* **JOB**: Rewrite the rows from the line with "Where should I click to: Click the pink" up to and including the line with "(1204, 213)", changing "pink" to "magenta" and leaving everything else unchanged.

* **RECORD LIST**:
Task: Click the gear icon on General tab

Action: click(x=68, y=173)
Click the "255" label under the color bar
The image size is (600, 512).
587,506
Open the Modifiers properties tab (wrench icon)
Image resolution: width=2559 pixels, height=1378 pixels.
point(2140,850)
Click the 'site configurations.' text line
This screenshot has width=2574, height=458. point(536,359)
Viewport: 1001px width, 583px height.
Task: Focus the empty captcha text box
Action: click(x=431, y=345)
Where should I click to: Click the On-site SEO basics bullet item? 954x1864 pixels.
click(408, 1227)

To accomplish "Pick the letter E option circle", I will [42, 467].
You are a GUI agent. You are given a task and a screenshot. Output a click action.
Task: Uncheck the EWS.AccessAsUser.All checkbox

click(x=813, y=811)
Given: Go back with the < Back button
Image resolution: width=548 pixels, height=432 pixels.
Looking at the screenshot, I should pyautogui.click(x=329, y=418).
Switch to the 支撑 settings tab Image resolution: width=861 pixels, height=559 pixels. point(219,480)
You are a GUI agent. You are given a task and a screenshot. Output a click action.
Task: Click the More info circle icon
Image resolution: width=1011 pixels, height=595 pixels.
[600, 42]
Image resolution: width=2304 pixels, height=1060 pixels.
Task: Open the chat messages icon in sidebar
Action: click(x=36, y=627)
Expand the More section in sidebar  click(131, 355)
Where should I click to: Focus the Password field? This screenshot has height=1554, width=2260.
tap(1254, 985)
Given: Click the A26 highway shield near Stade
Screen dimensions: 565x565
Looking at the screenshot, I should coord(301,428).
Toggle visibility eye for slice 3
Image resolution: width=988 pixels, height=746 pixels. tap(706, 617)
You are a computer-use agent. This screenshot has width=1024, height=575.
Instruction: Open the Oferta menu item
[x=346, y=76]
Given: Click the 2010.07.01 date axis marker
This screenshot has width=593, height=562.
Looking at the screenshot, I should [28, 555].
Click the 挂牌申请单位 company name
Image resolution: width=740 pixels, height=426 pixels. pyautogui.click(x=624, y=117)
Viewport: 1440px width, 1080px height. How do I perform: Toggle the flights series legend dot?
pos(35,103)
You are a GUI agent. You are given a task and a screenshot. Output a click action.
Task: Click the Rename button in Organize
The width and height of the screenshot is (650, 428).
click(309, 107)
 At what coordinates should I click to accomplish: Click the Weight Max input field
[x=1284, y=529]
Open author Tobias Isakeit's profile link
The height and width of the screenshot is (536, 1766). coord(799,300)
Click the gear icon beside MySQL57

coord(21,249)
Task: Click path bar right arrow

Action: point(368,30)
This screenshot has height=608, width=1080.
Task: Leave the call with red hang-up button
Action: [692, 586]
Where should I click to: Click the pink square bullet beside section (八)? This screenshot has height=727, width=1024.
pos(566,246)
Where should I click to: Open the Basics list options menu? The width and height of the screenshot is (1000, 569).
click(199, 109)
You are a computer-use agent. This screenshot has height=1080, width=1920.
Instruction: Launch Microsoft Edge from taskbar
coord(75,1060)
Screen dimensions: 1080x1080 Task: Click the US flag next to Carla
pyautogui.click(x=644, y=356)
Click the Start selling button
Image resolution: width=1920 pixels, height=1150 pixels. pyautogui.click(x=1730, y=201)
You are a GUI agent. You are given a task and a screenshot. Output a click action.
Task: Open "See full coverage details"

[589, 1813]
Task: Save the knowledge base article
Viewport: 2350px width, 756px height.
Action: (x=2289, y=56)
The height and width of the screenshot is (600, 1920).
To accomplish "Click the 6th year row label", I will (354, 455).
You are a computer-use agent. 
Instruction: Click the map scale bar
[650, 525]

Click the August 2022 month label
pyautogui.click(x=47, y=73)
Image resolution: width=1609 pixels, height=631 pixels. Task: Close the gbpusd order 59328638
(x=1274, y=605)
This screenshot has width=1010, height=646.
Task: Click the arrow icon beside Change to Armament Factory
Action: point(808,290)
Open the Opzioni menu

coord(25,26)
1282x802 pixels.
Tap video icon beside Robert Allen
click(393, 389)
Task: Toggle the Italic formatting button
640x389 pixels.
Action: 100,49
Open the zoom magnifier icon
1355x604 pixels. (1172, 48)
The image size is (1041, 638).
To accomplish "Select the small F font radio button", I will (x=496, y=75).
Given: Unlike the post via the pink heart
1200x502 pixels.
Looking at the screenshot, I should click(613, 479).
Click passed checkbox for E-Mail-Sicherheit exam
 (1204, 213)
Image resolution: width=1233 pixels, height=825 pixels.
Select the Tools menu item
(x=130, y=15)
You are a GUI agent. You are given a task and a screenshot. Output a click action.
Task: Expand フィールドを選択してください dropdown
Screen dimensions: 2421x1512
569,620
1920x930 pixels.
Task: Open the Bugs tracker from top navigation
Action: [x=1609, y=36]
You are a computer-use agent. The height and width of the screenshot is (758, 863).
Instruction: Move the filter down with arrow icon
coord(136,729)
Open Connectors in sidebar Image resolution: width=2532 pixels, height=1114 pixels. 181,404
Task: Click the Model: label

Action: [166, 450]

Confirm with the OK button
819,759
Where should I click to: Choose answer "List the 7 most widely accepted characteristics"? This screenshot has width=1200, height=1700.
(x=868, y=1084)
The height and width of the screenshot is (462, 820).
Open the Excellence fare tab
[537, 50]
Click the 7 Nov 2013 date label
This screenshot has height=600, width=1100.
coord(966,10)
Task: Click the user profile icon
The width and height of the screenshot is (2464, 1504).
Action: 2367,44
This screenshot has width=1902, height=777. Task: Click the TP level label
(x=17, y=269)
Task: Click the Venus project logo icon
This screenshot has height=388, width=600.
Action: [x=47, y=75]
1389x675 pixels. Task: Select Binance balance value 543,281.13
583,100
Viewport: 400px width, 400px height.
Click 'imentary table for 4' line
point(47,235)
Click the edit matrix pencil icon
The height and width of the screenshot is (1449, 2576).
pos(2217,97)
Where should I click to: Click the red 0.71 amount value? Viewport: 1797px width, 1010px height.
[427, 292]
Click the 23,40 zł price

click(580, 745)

* **RESULT**:
Where should I click to: Click the magenta square bullet beside section (八)? This screenshot has height=727, width=1024.
pos(566,246)
Where should I click to: Open the Basics list options menu? The width and height of the screenshot is (1000, 569).
click(199, 109)
You are a computer-use agent. This screenshot has height=1080, width=1920.
Instruction: Launch Microsoft Edge from taskbar
coord(75,1060)
Screen dimensions: 1080x1080 Task: Click the US flag next to Carla
pyautogui.click(x=644, y=356)
Click the Start selling button
Image resolution: width=1920 pixels, height=1150 pixels. pyautogui.click(x=1730, y=201)
You are a GUI agent. You are given a task and a screenshot. Output a click action.
Task: Open "See full coverage details"

[589, 1813]
Task: Save the knowledge base article
Viewport: 2350px width, 756px height.
Action: (x=2289, y=56)
The height and width of the screenshot is (600, 1920).
To accomplish "Click the 6th year row label", I will (354, 455).
You are a computer-use agent. 
Instruction: Click the map scale bar
[650, 525]

Click the August 2022 month label
pyautogui.click(x=47, y=73)
Image resolution: width=1609 pixels, height=631 pixels. Task: Close the gbpusd order 59328638
(x=1274, y=605)
This screenshot has width=1010, height=646.
Task: Click the arrow icon beside Change to Armament Factory
Action: point(808,290)
Open the Opzioni menu

coord(25,26)
1282x802 pixels.
Tap video icon beside Robert Allen
click(393, 389)
Task: Toggle the Italic formatting button
640x389 pixels.
Action: 100,49
Open the zoom magnifier icon
1355x604 pixels. (1172, 48)
The image size is (1041, 638).
To accomplish "Select the small F font radio button", I will (x=496, y=75).
Given: Unlike the post via the magenta heart
1200x502 pixels.
Looking at the screenshot, I should click(613, 479).
Click passed checkbox for E-Mail-Sicherheit exam
 (1204, 213)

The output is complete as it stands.